▶ **Problem description**
Copy out the lines of the listing from the one containing "1440x707 pixels." onward, through the last, without altering any.

+++ Provided data

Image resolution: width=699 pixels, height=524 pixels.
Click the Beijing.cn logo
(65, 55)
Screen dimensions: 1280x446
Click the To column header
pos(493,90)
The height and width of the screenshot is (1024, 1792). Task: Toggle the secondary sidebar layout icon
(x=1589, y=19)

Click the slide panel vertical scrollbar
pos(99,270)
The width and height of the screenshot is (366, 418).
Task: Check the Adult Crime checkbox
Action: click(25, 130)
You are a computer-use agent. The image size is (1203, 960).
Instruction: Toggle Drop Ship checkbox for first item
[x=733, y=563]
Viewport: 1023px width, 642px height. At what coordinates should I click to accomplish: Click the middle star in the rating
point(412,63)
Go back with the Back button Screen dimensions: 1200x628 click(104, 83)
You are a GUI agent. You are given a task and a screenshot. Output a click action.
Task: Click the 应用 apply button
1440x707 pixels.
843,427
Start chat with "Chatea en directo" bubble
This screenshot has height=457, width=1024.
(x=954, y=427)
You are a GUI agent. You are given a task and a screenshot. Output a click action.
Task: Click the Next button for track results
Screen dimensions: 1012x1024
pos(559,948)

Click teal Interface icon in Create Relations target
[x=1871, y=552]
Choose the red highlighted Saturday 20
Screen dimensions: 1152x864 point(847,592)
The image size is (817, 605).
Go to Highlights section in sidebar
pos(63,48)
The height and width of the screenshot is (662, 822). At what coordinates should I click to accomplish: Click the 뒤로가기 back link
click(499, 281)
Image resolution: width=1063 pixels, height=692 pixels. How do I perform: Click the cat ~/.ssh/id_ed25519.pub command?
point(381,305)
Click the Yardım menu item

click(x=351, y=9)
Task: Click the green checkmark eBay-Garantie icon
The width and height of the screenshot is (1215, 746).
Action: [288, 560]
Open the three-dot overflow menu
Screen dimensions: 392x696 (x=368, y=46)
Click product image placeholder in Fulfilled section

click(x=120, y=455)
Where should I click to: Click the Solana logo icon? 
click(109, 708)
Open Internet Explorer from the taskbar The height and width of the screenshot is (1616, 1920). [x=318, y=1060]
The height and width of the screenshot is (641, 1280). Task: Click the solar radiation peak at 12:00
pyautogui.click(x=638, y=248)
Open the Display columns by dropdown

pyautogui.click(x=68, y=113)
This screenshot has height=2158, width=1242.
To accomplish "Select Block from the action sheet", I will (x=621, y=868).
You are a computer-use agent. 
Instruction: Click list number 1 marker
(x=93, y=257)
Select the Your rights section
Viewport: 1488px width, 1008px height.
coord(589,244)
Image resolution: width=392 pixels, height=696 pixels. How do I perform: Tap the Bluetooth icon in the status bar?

++++++

▶ **Solution**
1440x707 pixels.
843,427
Start chat with "Chatea en directo" bubble
This screenshot has height=457, width=1024.
(x=954, y=427)
You are a GUI agent. You are given a task and a screenshot. Output a click action.
Task: Click the Next button for track results
Screen dimensions: 1012x1024
pos(559,948)

Click teal Interface icon in Create Relations target
[x=1871, y=552]
Choose the red highlighted Saturday 20
Screen dimensions: 1152x864 point(847,592)
The image size is (817, 605).
Go to Highlights section in sidebar
pos(63,48)
The height and width of the screenshot is (662, 822). At what coordinates should I click to accomplish: Click the 뒤로가기 back link
click(499, 281)
Image resolution: width=1063 pixels, height=692 pixels. How do I perform: Click the cat ~/.ssh/id_ed25519.pub command?
point(381,305)
Click the Yardım menu item

click(x=351, y=9)
Task: Click the green checkmark eBay-Garantie icon
The width and height of the screenshot is (1215, 746).
Action: [288, 560]
Open the three-dot overflow menu
Screen dimensions: 392x696 (x=368, y=46)
Click product image placeholder in Fulfilled section

click(x=120, y=455)
Where should I click to: Click the Solana logo icon? 
click(109, 708)
Open Internet Explorer from the taskbar The height and width of the screenshot is (1616, 1920). [x=318, y=1060]
The height and width of the screenshot is (641, 1280). Task: Click the solar radiation peak at 12:00
pyautogui.click(x=638, y=248)
Open the Display columns by dropdown

pyautogui.click(x=68, y=113)
This screenshot has height=2158, width=1242.
To accomplish "Select Block from the action sheet", I will (x=621, y=868).
You are a computer-use agent. 
Instruction: Click list number 1 marker
(x=93, y=257)
Select the Your rights section
Viewport: 1488px width, 1008px height.
coord(589,244)
Image resolution: width=392 pixels, height=696 pixels. How do I perform: Tap the Bluetooth icon in the status bar?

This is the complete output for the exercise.